Segundo hito: abril de 1977. La legalización del PCE era una asignatura pendiente de cara a las elecciones de junio, pero las resistencias eran grandes y las más preocupantes eran las procedentes del Ejército. Suárez maniobró con astucia para aprobarla en Semana Santa, con lo que sus rivales perdieron capacidad de maniobra. La legalización no provocó un terremoto político, aunque Fraga, líder de AP, exclamó que se había producido un «golpe de Estado». El almirante Pita da Veiga, ministro de Marina, presentó su dimisión. El Consejo Superior del Ejército acató la medida, pero afirmó que su obligación era defender la bandera, las instituciones de la Monarquía y la unidad de la patria, insinuando así que se mantendría vigilante y que se reservaba la potestad de intervenir en el ámbito político.
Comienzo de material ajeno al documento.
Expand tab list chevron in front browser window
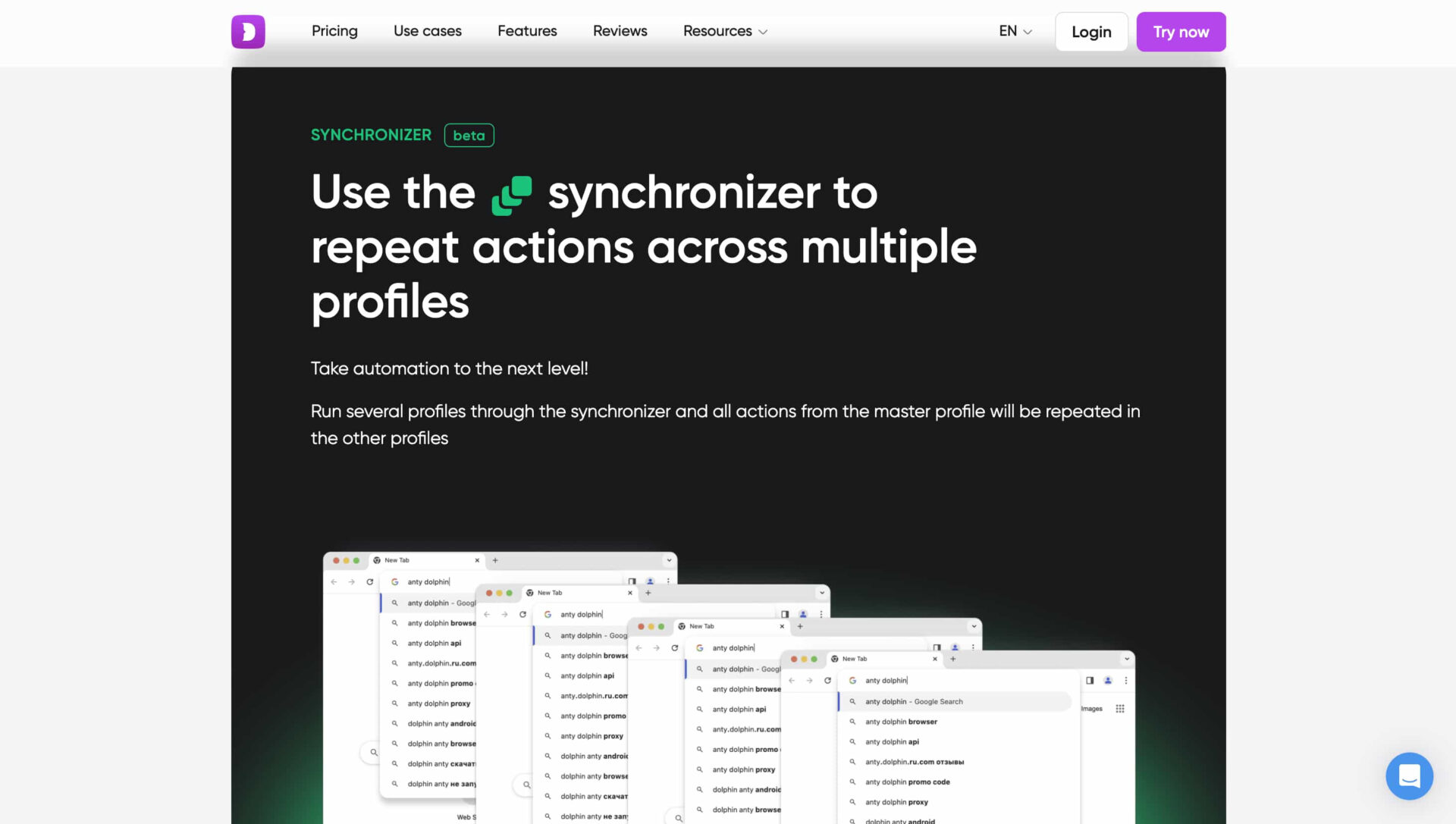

La ‘cuestión comunista’ quedó resuelta, pero a partir de entonces, como señalan los historiadores Carme Molinero y Pera Ysàs en su reciente libro sobre la Transición, muchos militares perdieron la confianza en Suárez.
Tercer hito: febrero de 1981. Aquí, en realidad, más que de un momento concreto habría que hablar de un proceso de paulatino deterioro de la vida pública desde finales de los setenta. Por una parte, la crisis económica era cada vez más acusada. El paro y la inflación se dispararon, aumentando el malestar ciudadano. Por otro lado, la UCD se empezó a descomponer en batallas intestinas. Finalmente, ETA recrudeció su estrategia de golpear a las Fuerzas de Seguridad y al Ejército. En 1978 había empezado a asesinar a altos mandos castrenses. En paralelo, en los cuarteles aumentó el ‘ruido de sables’, cuyo primer aviso serio fue la llamada ‘Operación Galaxia’. La espiral terrorista de esos ‘años de plomo’, incluyendo el asesinato de varios generales, fue la principal excusa esgrimida por el grupo de militares y guardias que se levantó contra la democracia el 23 de febrero de 1981, aprovechando la debilidad del Gobierno de la UCD. Aquella noche el miedo a una involución fue real, aunque pronto quedó disipado.
La construcción de las libertades fue como jugar con un vaso frágil. En diferentes momentos pudo caerse de las manos y hacerse añicos, sobre todo por culpa de dos amenazas relacionadas: el golpismo y el terrorismo. La primera desapareció con el fin de la Transición. La segunda, en distinto grado según la etapa, nos ha acompañado durante toda la democracia.